The task. We use the same perceptron-like network and the same input data as above. The goal is different and harder to achieve, however. The task is to find weights such that $y^p$ equals the sum of the positions of on-bits in $x^p$, for all ${100 \choose 3} = 161,700$ possible $x^p$. Again, the task will be made difficult by providing only very limited training data.

The solution. The only solution to the problem is: make all $w_i$ equal to $i$. Like with the example above, there are short and fast programs for computing the solution.

The training data. The 3 training inputs $x^1$, $x^2$, and $x^3$ from the previous task are used. The target values are different, however. Obviously, the target for input vector $x^1$ is 108. The target for input vector $x^2$ is 126. The target for input vector $x^3$ is 221. Again, success is binary: only if the solution candidate fits the 3 training examples exactly, the solution is evaluated on the test data.

Why conventional neural net algorithms fail to solve this problem: for the same reasons they fail to solve the previous problem (see section 4.1). The training set is too small to obtain reasonable generalization on the test set.

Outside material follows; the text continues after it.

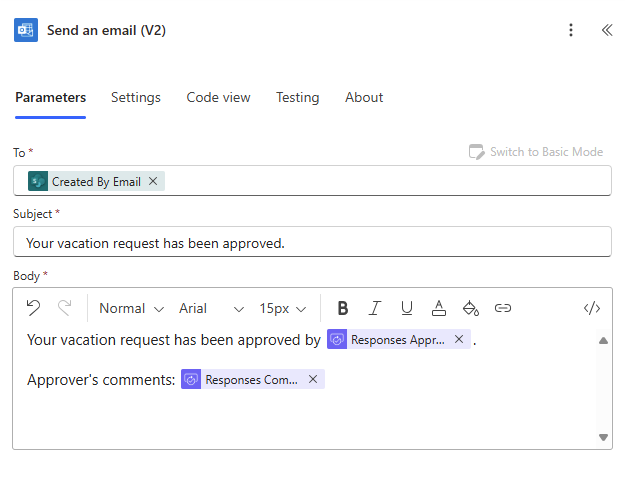Insert a hyperlink with the link icon

503,308
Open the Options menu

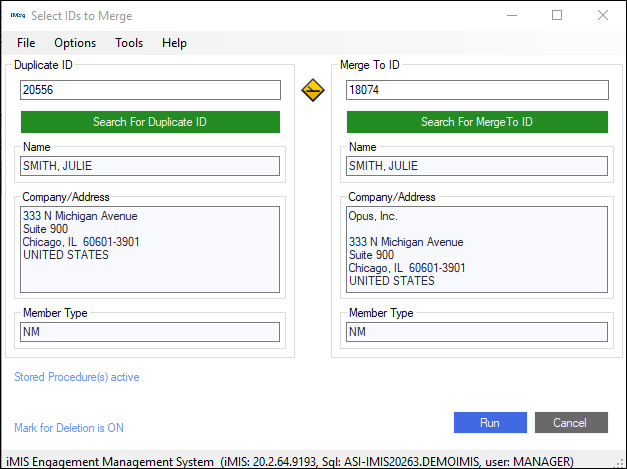pyautogui.click(x=75, y=43)
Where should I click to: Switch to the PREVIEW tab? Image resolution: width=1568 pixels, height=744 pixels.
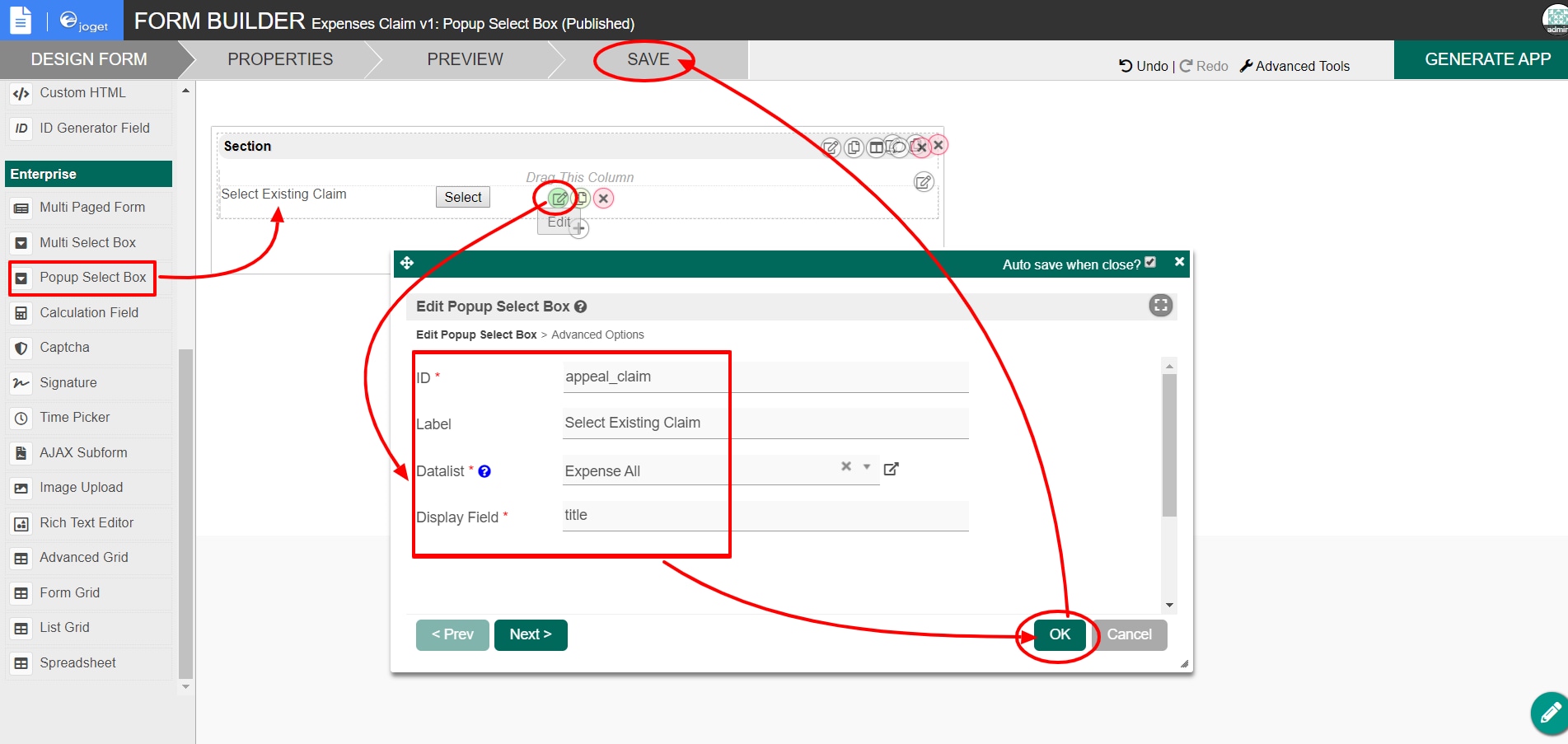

RESULTS. Programs generating networks fitting the training data were found in 10 out of $5.5*10^{7}$ runs, using up a total search time of $8.14*10^{8}$ time steps. 8 of the 10 successful runs led to perfect generalization on the 161,697 unseen test examples. Typical programs used Allocate, Increment, WriteWeight, and (conditional) jumps to generate correct solutions.

Solution example. The first weight vector fitting the training data was found after 6,902,963 runs. The corresponding program was a pretty wild one. But it led to perfect generalization on all the test data. Before halting, the program used 502 out of 8192 allocated time steps. Its time probability was $2^{-8}$. Its space probability was $3.92*10^{-16}$. What the program does is this (statements are marked with their addresses):

(0) Allocate 3 cells on the work tape. Initialize with zero. Set Min = Min - 3.

(2) Get the contents of the input field (see list of instructions in section 3) at position 11 (which is 0), and write it into address -2.

(5) Write the contents of address -3 onto the weight pointed to by WeightPointer and increment WeightPointer. Halt if WeightPointer is out of range.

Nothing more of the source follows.